TEXTE CITÉ:
____
Ce sont donc les valeurs du jeu collectif qui souffrent avec l’arrivée de la culture du hip-hop ball américain. Les jeunes ne recherchent plus la même efficacité, un glissement s’est opéré dans les objectifs à atteindre. Gagner le match est un objectif toujours prisé, mais briller aux yeux des autres va être aussi essentiel pour tous ces jeunes en phase d’acculturation. Le poids du regard des autres, l’évaluation qu’ils font de lui, contraignent le joueur à se surpasser indépendamment du reste de l’équipe. Les dérives individuelles prennent le dessus sur la notion de collectif et (inévitablement) la valorisation de soi passe en premier.

L’humiliation de l’adversaire devient aussi un véritable enjeu, bien plus important que celui qui définit ce sport collectif, à savoir marquer plus de paniers que l’adversaire pour remporter la victoire. A ce titre, l’analyse d’Erving Goffman est directement applicable aux types d’interaction que l’on rencontre dans la culture-basket propre au hip-hop ball américain. Au travers d’une des valeurs essentielles de ce style de jeu qui est l’humiliation de l’adversaire, les protagonistes vont devoir défendre leur face sociale (Goffman, 1974), ou devrais-je, dire leur face de « hip-hop balleur ». L’objectif des joueurs va être de ridiculiser et d’humilier leur concurrent direct. Au cours de ces duels, que le joueur soit attaquant ou défenseur, il va tout faire pour mener la vie dure à son adversaire et lui faire perdre la face devant les autres joueurs, avec encore peut-être plus de détermination, devant un public s’il y en a un. Afin d’arriver à leur fin, avec beaucoup d’humour souvent ou, selon Goffman, en utilisant les plaisanteries et la farce, les basketteurs vont réaliser des dribbles les plus fantaisistes possibles (passer la balle sous les jambes du défenseur, lui mettre la balle sur la tête sans que le défenseur puisse l’intercepter, ou bien danser avec le ballon pour provoquer son vis-à-vis), aller « dunker sur la tête » d’un adversaire (écraser le ballon violemment dans le panier malgré la présence d’un défenseur)  ou encore « blocker » (contrer) le shooteur «ennemi ».

Préserver sa face et faire bonne figure deviennent donc de véritables objectifs qui dépassent largement l’enjeu du match en lui-même. Le mélange entre le caractère individualiste du basket / hip-hop américain et l’importance accordée à l’idée d’humilier son rival fait que le basket pratiqué par ces jeunes évolue et change de finalité. L’objectif de gagner n’est plus forcément l’élément essentiel du jeu, il est peu à peu remplacé par la satisfaction individuelle de réussir à faire bonne figure sur le terrain.
____
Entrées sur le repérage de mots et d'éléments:

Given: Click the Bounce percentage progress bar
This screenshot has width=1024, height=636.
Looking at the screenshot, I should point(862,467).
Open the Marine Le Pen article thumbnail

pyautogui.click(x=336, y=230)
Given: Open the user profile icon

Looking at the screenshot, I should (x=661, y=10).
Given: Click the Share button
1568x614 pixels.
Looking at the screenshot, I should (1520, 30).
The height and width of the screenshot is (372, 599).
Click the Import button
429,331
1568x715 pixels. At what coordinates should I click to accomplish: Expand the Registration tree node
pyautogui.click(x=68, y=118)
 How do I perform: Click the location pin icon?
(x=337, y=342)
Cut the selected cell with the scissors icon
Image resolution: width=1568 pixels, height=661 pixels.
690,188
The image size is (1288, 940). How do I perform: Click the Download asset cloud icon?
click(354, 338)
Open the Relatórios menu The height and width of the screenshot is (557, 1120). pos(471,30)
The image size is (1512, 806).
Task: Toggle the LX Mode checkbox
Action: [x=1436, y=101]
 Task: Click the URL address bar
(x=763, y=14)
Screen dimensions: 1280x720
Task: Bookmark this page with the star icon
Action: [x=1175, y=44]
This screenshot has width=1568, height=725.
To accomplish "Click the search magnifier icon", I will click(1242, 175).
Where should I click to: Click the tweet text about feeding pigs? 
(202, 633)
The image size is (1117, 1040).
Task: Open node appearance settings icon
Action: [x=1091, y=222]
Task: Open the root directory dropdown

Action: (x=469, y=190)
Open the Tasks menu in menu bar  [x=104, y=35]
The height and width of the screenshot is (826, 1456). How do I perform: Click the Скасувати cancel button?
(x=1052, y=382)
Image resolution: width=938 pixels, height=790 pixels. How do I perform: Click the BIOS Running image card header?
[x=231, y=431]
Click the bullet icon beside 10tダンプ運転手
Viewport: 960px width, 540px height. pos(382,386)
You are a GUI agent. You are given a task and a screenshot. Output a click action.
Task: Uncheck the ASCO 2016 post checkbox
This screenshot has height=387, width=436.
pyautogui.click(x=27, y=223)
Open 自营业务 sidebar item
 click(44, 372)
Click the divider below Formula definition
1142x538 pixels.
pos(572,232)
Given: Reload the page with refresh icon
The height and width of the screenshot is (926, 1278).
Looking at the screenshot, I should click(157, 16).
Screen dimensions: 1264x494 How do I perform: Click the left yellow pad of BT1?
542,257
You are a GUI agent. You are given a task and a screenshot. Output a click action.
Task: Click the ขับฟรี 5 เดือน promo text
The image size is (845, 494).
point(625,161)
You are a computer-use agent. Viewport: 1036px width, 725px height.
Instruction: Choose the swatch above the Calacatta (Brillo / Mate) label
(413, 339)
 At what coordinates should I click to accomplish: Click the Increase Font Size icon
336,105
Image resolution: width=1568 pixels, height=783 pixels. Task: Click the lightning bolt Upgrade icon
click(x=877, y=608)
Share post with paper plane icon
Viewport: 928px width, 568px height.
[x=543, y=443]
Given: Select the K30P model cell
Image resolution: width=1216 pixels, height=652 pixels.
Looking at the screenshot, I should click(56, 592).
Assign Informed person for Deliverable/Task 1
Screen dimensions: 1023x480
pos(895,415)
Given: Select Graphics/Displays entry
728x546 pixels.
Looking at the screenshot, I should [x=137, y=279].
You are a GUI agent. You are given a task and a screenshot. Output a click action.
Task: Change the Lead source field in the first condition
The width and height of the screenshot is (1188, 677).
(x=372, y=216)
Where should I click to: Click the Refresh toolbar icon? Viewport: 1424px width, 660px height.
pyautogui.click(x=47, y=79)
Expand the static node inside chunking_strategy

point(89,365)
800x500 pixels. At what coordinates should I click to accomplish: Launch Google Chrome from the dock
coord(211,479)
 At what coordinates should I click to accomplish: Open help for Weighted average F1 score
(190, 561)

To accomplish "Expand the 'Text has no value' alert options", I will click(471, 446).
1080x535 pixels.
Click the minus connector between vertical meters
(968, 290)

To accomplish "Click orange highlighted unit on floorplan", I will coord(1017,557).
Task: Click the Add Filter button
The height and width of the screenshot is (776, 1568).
____
CONSIGNE DONNÉE:
Reprenez le texte sur le hip-hop ball américain à la suite de sa dernière phrase.

RÉSULTAT FINAL:
Hip-hop ball et basket institutionnel : une cohabitation difficile

 

Comme nous pouvons le constater, l’appropriation des valeurs et des codes du hip-hop ball par les jeunes joueurs français ont profondément modifié leurs manières de jouer et de concevoir la pratique du basket. Ces évolutions des attitudes et du style de jeu sont intéressantes à analyser de plus près pour saisir les enjeux sociaux qui peuvent en découler au sein de cet univers sportif. En effet, il semble pertinent de s’interroger sur les effets que ce choc des cultures peut produire dans la rencontre du basket hip-hop ball et celui du basket institutionnel, c'est-à-dire celui pratiqué en club et prisé par les entraîneurs fédéraux. Autrement dit, dans le cadre du basket institutionnel, nous pouvons nous demander quelles relations peuvent se créer entre ces entraîneurs et ces joueurs fortement acculturés, pour ne pas dire américanisés.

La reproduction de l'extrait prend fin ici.